In Sitka, like many towns in Southeast Alaska, geographic isolation creates unique problems of affordable housing and homelessness. This week, Sitka held a pair of town hall meetings with a visiting expert to canvas ideas for solutions.
Affordable housing has long been a concern in Sitka, and so has the connected issue of homelessness. Recently, a national report called “Out of Reach” quantified the gap in Sitka between a liveable wage and the average wage.
Brian Wilson, Executive Director of the Alaska Coalition on Housing and Homelessness, says almost half of Sitkans may be struggling to make rent.
“If you look at the Alaska numbers, they calculated that an individual would have to make $24.80 an hour in order to afford a fair-market, two-bedroom rental,” Wilson said. “And this is problematic because they also calculate down to the community level how much an average renter is currently making per hour, so in Sitka, 44% of our households here are rentals and the average renter is only making $13.96 an hour.”
Wilson says this wide gap means Sitkans may not be able to afford other necessities besides rent and utilities. But the problem is not unique to Sitka: Out of Reach identifies no county in the U.S. where the local minimum wage affordably covers rent for a two-bedroom apartment.
About 55 Sitkans total attended the town hall meetings at the Sitka Public Library. Participants brainstormed homelessness actions. They included creating camping shelters and weaving sleeping bags and mats out of plastic bags.
Carly Collins, who spent the past five years homeless, says it’s important to live independently in a home, even if it’s very small and mobile.
“A couple of good ideas that I heard was the tiny house on wheels,” Collins said. “There’s not a lot of, I would say, land availability to park a house on wheels, the campgrounds in town, you can only stay for a few months. Somebody did just bring up an idea of taking abandoned boats and double checking, making sure they’re all right, and then having that as an accessible way for people who are homeless to have some kind of shelter, an independent shelter of their own.”
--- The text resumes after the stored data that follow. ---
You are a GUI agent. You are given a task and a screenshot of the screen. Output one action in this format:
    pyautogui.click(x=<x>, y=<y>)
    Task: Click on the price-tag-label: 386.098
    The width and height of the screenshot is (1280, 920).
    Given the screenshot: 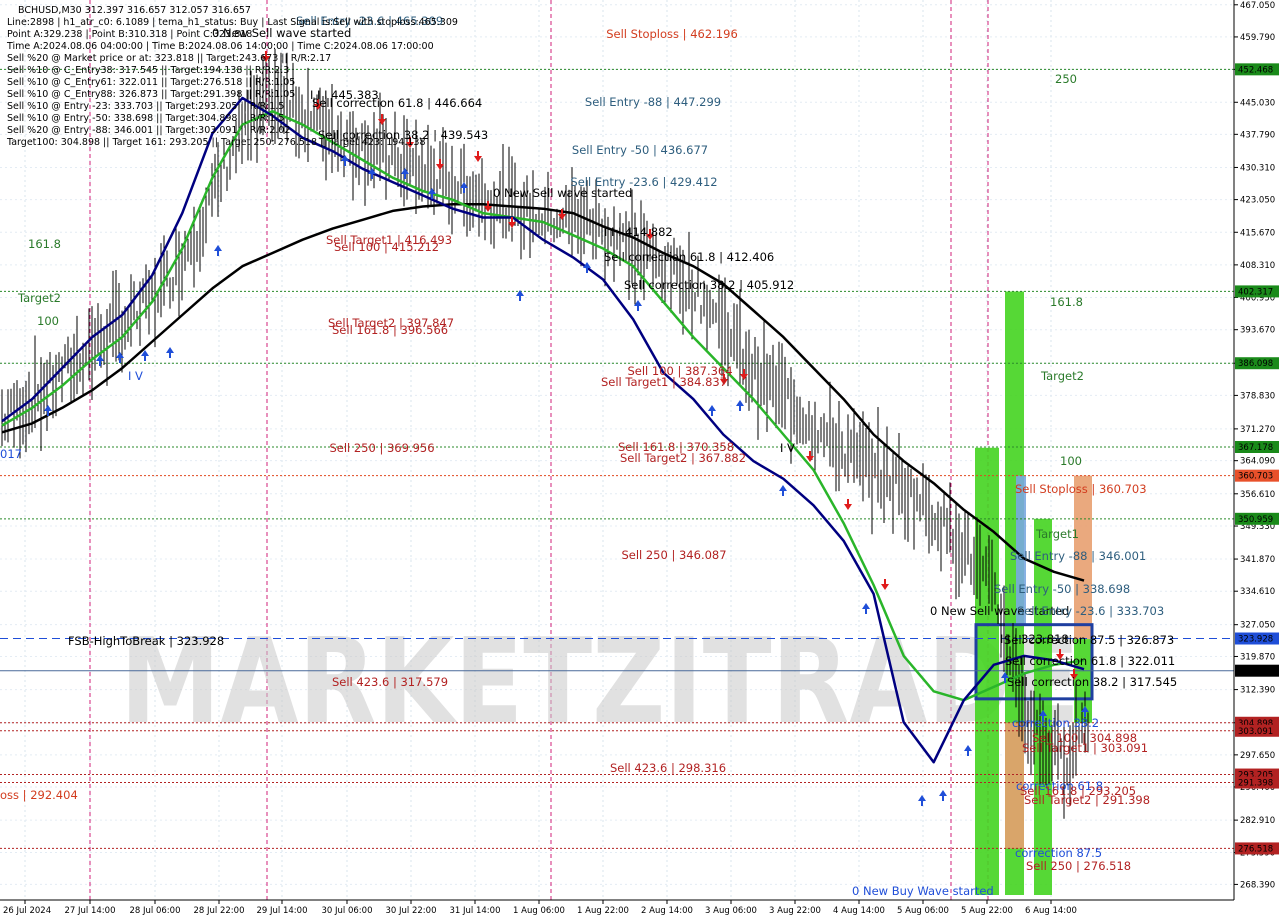 What is the action you would take?
    pyautogui.click(x=1256, y=364)
    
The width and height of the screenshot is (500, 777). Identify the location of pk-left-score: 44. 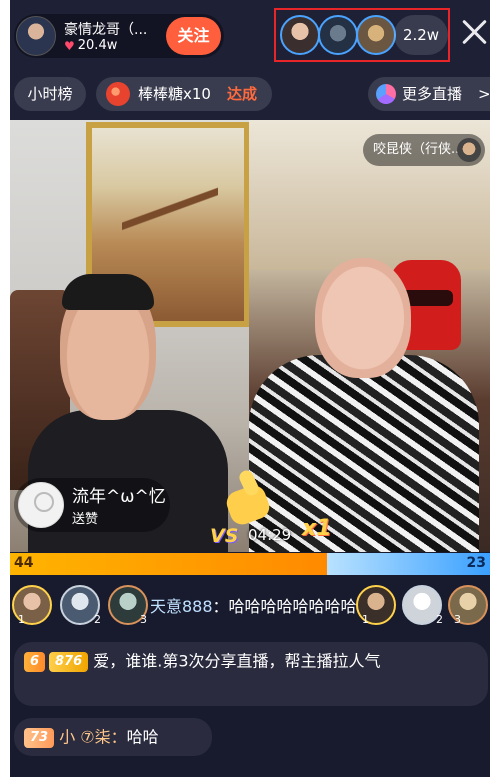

Sitkan Gayle Young is active in the struggle against homelessness. She is part of the Sitka Homeless Coalition, which hopes to build an overnight winter shelter. Last year, the coalition partnered with the First Presbyterian church, but those plans came to a halt when the church announced it was closing. Now the group is continuing its search elsewhere.
“We are looking now for a space. We are ready for a space,” Young said. “We would love to get these guys under cover this fall, if they choose, it’s just an option.”
Wilson warns, however, that shelters are a last-chance resort to address homelessness. He says that the issues need to be addressed on a systemic level, and that preventing homelessness is better than providing shelters.
Tina Bachmeier contributed to this story.